"""

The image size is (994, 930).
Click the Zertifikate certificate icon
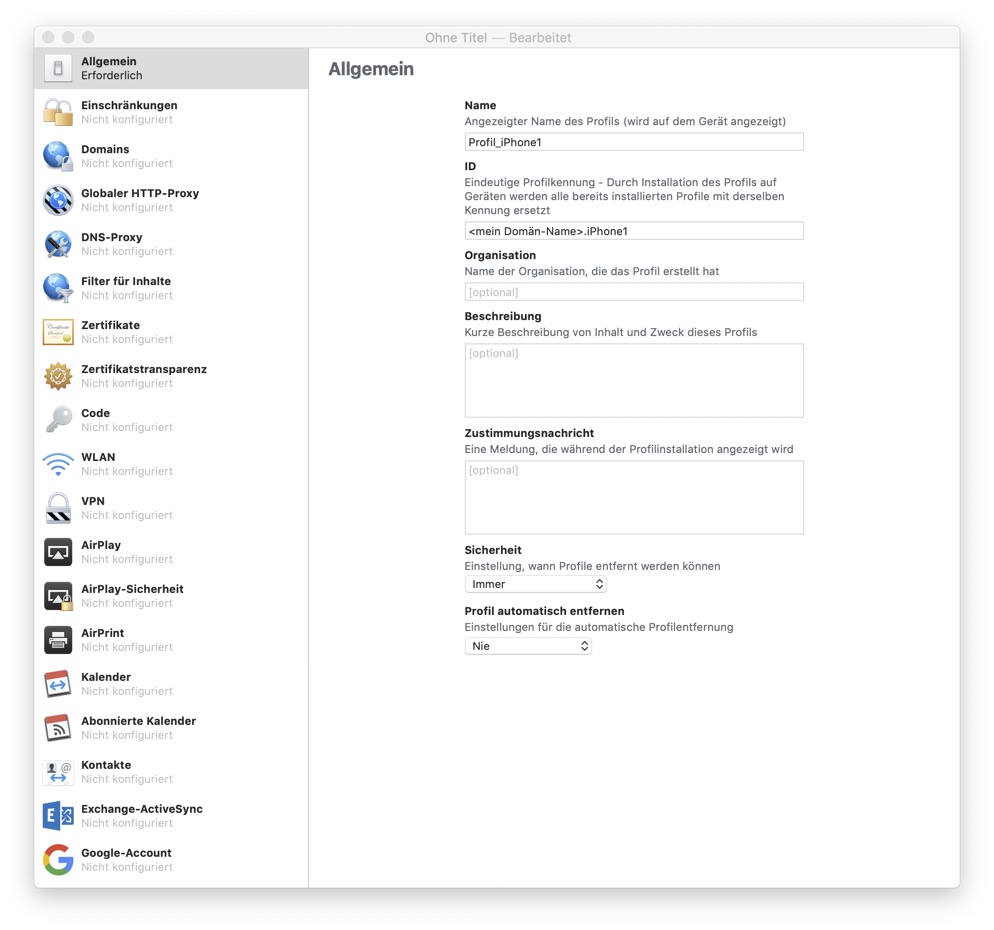point(57,332)
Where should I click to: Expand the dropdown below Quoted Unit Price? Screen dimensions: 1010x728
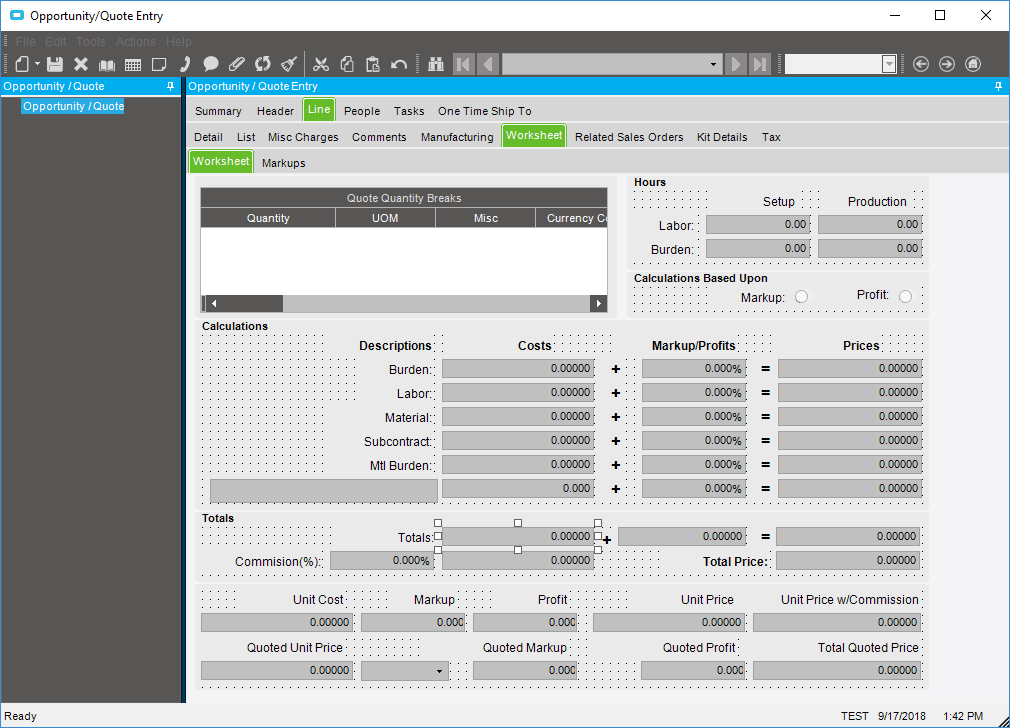coord(440,671)
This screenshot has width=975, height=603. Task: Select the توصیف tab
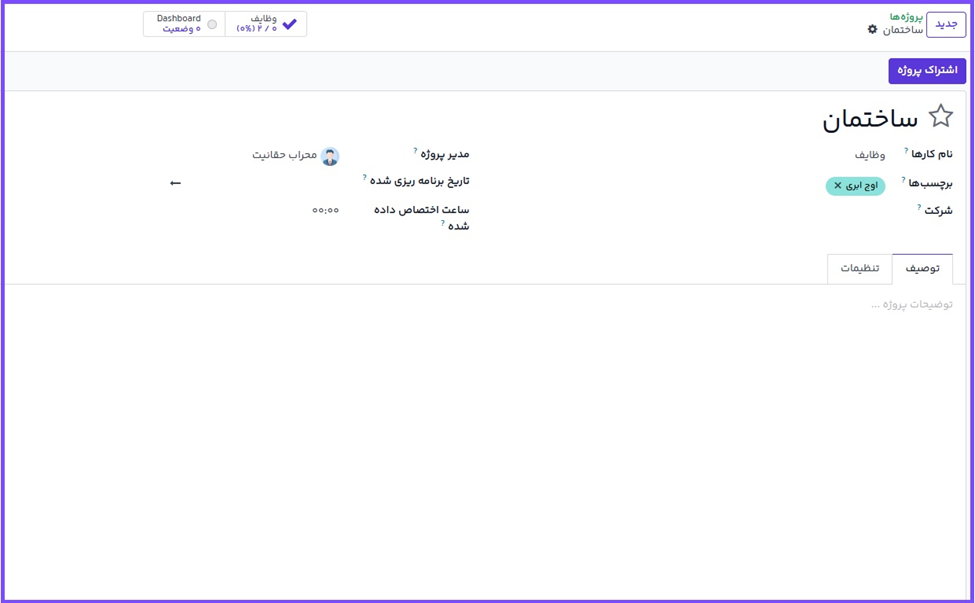pos(922,269)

"""

**Goal of the exercise:**
Reproduce the lines of the records above verbatim, excluding the pictures.

**Exercise solution:**
The image size is (994, 930).
Click the Zertifikate certificate icon
point(57,332)
Where should I click to: Expand the dropdown below Quoted Unit Price? Screen dimensions: 1010x728
coord(440,671)
This screenshot has width=975, height=603. Task: Select the توصیف tab
pos(922,269)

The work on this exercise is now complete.